*** Opening Provided material ***

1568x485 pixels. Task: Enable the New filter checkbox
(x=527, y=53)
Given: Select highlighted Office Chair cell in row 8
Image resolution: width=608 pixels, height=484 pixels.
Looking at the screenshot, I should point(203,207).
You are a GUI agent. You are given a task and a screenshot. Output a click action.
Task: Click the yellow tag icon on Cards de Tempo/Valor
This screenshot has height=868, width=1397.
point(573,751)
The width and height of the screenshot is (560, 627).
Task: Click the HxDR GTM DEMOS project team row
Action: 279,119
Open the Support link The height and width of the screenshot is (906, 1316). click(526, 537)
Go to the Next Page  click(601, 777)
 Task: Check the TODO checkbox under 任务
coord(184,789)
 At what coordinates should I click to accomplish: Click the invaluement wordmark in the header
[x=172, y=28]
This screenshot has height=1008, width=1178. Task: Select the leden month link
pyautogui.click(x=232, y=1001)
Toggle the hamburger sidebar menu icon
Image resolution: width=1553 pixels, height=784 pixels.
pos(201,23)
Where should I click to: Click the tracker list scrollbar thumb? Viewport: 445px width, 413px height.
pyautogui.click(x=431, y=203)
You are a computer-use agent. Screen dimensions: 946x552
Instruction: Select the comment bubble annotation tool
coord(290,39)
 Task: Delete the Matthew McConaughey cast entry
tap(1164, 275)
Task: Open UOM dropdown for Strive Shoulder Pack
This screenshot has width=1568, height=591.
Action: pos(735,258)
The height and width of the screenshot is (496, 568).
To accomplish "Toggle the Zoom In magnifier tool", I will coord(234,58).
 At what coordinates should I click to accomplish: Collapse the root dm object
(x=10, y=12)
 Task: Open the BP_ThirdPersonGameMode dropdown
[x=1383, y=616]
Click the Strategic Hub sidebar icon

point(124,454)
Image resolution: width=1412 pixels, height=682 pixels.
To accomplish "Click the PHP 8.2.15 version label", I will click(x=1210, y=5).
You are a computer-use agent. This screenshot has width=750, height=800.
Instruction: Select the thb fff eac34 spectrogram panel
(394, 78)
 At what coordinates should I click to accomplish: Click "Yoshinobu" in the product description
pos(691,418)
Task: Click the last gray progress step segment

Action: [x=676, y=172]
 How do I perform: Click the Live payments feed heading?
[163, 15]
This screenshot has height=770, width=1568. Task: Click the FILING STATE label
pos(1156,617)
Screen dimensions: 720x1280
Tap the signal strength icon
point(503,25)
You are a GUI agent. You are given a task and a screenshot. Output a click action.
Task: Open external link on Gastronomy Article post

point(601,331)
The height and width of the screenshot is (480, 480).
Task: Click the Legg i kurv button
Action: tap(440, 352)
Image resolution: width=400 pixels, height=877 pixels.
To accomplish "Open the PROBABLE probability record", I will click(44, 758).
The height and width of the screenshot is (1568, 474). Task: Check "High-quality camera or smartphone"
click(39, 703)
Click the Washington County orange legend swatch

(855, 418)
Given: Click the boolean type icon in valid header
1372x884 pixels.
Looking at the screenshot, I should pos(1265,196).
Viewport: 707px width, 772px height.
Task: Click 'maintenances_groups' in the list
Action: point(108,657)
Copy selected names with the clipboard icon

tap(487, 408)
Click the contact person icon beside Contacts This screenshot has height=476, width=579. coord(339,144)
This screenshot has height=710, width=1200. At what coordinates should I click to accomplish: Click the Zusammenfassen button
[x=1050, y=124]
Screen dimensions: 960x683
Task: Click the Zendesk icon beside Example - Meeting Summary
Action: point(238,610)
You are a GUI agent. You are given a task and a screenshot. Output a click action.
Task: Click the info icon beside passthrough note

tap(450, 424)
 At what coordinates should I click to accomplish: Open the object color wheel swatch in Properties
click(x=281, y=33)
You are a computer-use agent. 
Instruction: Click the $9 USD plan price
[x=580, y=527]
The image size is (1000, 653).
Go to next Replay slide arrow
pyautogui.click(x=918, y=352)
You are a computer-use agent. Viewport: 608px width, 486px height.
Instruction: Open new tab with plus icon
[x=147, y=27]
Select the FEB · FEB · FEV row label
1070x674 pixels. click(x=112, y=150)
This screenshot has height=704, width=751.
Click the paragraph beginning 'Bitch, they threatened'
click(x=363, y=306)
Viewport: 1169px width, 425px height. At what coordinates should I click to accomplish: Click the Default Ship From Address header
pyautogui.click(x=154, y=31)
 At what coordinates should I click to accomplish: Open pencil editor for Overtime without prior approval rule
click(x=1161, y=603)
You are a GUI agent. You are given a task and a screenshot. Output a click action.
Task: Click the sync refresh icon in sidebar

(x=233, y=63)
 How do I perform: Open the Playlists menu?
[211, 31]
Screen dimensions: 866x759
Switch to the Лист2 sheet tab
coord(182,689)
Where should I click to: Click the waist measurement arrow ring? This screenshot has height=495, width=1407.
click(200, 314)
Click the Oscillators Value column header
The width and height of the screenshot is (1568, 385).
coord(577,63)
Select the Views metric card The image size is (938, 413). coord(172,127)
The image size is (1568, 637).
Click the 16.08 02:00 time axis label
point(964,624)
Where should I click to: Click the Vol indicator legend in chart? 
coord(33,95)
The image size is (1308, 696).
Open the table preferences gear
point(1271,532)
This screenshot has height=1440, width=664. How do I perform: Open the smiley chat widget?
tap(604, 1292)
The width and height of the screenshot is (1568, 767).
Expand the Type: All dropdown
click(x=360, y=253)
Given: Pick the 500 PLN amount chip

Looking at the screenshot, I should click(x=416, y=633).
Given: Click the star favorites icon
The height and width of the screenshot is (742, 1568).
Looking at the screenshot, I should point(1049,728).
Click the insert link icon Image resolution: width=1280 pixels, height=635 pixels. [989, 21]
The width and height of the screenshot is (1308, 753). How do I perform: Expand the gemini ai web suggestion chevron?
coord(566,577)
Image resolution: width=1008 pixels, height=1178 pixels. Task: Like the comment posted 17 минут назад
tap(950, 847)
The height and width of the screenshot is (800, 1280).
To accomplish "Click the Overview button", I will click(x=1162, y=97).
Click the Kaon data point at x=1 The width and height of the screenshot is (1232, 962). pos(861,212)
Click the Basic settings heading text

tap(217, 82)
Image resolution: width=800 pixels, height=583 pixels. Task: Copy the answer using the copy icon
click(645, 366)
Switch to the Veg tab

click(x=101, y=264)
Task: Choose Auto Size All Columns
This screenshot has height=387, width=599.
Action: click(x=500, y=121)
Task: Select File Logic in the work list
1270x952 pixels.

*** Closing Provided material ***

Exercise aim: Write the whole of the material out again, exactly.

Task solution:
1568x485 pixels. Task: Enable the New filter checkbox
(x=527, y=53)
Given: Select highlighted Office Chair cell in row 8
Image resolution: width=608 pixels, height=484 pixels.
Looking at the screenshot, I should point(203,207).
You are a GUI agent. You are given a task and a screenshot. Output a click action.
Task: Click the yellow tag icon on Cards de Tempo/Valor
This screenshot has height=868, width=1397.
point(573,751)
The width and height of the screenshot is (560, 627).
Task: Click the HxDR GTM DEMOS project team row
Action: 279,119
Open the Support link The height and width of the screenshot is (906, 1316). click(526, 537)
Go to the Next Page  click(601, 777)
 Task: Check the TODO checkbox under 任务
coord(184,789)
 At what coordinates should I click to accomplish: Click the invaluement wordmark in the header
[x=172, y=28]
This screenshot has height=1008, width=1178. Task: Select the leden month link
pyautogui.click(x=232, y=1001)
Toggle the hamburger sidebar menu icon
Image resolution: width=1553 pixels, height=784 pixels.
pos(201,23)
Where should I click to: Click the tracker list scrollbar thumb? Viewport: 445px width, 413px height.
pyautogui.click(x=431, y=203)
You are a computer-use agent. Screen dimensions: 946x552
Instruction: Select the comment bubble annotation tool
coord(290,39)
 Task: Delete the Matthew McConaughey cast entry
tap(1164, 275)
Task: Open UOM dropdown for Strive Shoulder Pack
This screenshot has width=1568, height=591.
Action: pos(735,258)
The height and width of the screenshot is (496, 568).
To accomplish "Toggle the Zoom In magnifier tool", I will coord(234,58).
 At what coordinates should I click to accomplish: Collapse the root dm object
(x=10, y=12)
 Task: Open the BP_ThirdPersonGameMode dropdown
[x=1383, y=616]
Click the Strategic Hub sidebar icon

point(124,454)
Image resolution: width=1412 pixels, height=682 pixels.
To accomplish "Click the PHP 8.2.15 version label", I will click(x=1210, y=5).
You are a computer-use agent. This screenshot has width=750, height=800.
Instruction: Select the thb fff eac34 spectrogram panel
(394, 78)
 At what coordinates should I click to accomplish: Click "Yoshinobu" in the product description
pos(691,418)
Task: Click the last gray progress step segment

Action: [x=676, y=172]
 How do I perform: Click the Live payments feed heading?
[163, 15]
This screenshot has height=770, width=1568. Task: Click the FILING STATE label
pos(1156,617)
Screen dimensions: 720x1280
Tap the signal strength icon
point(503,25)
You are a GUI agent. You are given a task and a screenshot. Output a click action.
Task: Open external link on Gastronomy Article post

point(601,331)
The height and width of the screenshot is (480, 480).
Task: Click the Legg i kurv button
Action: tap(440, 352)
Image resolution: width=400 pixels, height=877 pixels.
To accomplish "Open the PROBABLE probability record", I will click(44, 758).
The height and width of the screenshot is (1568, 474). Task: Check "High-quality camera or smartphone"
click(39, 703)
Click the Washington County orange legend swatch

(855, 418)
Given: Click the boolean type icon in valid header
1372x884 pixels.
Looking at the screenshot, I should pos(1265,196).
Viewport: 707px width, 772px height.
Task: Click 'maintenances_groups' in the list
Action: point(108,657)
Copy selected names with the clipboard icon

tap(487, 408)
Click the contact person icon beside Contacts This screenshot has height=476, width=579. coord(339,144)
This screenshot has height=710, width=1200. At what coordinates should I click to accomplish: Click the Zusammenfassen button
[x=1050, y=124]
Screen dimensions: 960x683
Task: Click the Zendesk icon beside Example - Meeting Summary
Action: point(238,610)
You are a GUI agent. You are given a task and a screenshot. Output a click action.
Task: Click the info icon beside passthrough note

tap(450, 424)
 At what coordinates should I click to accomplish: Open the object color wheel swatch in Properties
click(x=281, y=33)
You are a computer-use agent. 
Instruction: Click the $9 USD plan price
[x=580, y=527]
The image size is (1000, 653).
Go to next Replay slide arrow
pyautogui.click(x=918, y=352)
You are a computer-use agent. Viewport: 608px width, 486px height.
Instruction: Open new tab with plus icon
[x=147, y=27]
Select the FEB · FEB · FEV row label
1070x674 pixels. click(x=112, y=150)
This screenshot has height=704, width=751.
Click the paragraph beginning 'Bitch, they threatened'
click(x=363, y=306)
Viewport: 1169px width, 425px height. At what coordinates should I click to accomplish: Click the Default Ship From Address header
pyautogui.click(x=154, y=31)
 At what coordinates should I click to accomplish: Open pencil editor for Overtime without prior approval rule
click(x=1161, y=603)
You are a GUI agent. You are given a task and a screenshot. Output a click action.
Task: Click the sync refresh icon in sidebar

(x=233, y=63)
 How do I perform: Open the Playlists menu?
[211, 31]
Screen dimensions: 866x759
Switch to the Лист2 sheet tab
coord(182,689)
Where should I click to: Click the waist measurement arrow ring? This screenshot has height=495, width=1407.
click(200, 314)
Click the Oscillators Value column header
The width and height of the screenshot is (1568, 385).
coord(577,63)
Select the Views metric card The image size is (938, 413). coord(172,127)
The image size is (1568, 637).
Click the 16.08 02:00 time axis label
point(964,624)
Where should I click to: Click the Vol indicator legend in chart? 
coord(33,95)
The image size is (1308, 696).
Open the table preferences gear
point(1271,532)
This screenshot has height=1440, width=664. How do I perform: Open the smiley chat widget?
tap(604, 1292)
The width and height of the screenshot is (1568, 767).
Expand the Type: All dropdown
click(x=360, y=253)
Given: Pick the 500 PLN amount chip

Looking at the screenshot, I should click(x=416, y=633).
Given: Click the star favorites icon
The height and width of the screenshot is (742, 1568).
Looking at the screenshot, I should point(1049,728).
Click the insert link icon Image resolution: width=1280 pixels, height=635 pixels. [989, 21]
The width and height of the screenshot is (1308, 753). How do I perform: Expand the gemini ai web suggestion chevron?
coord(566,577)
Image resolution: width=1008 pixels, height=1178 pixels. Task: Like the comment posted 17 минут назад
tap(950, 847)
The height and width of the screenshot is (800, 1280).
To accomplish "Click the Overview button", I will click(x=1162, y=97).
Click the Kaon data point at x=1 The width and height of the screenshot is (1232, 962). pos(861,212)
Click the Basic settings heading text

tap(217, 82)
Image resolution: width=800 pixels, height=583 pixels. Task: Copy the answer using the copy icon
click(645, 366)
Switch to the Veg tab

click(x=101, y=264)
Task: Choose Auto Size All Columns
This screenshot has height=387, width=599.
Action: click(x=500, y=121)
Task: Select File Logic in the work list
1270x952 pixels.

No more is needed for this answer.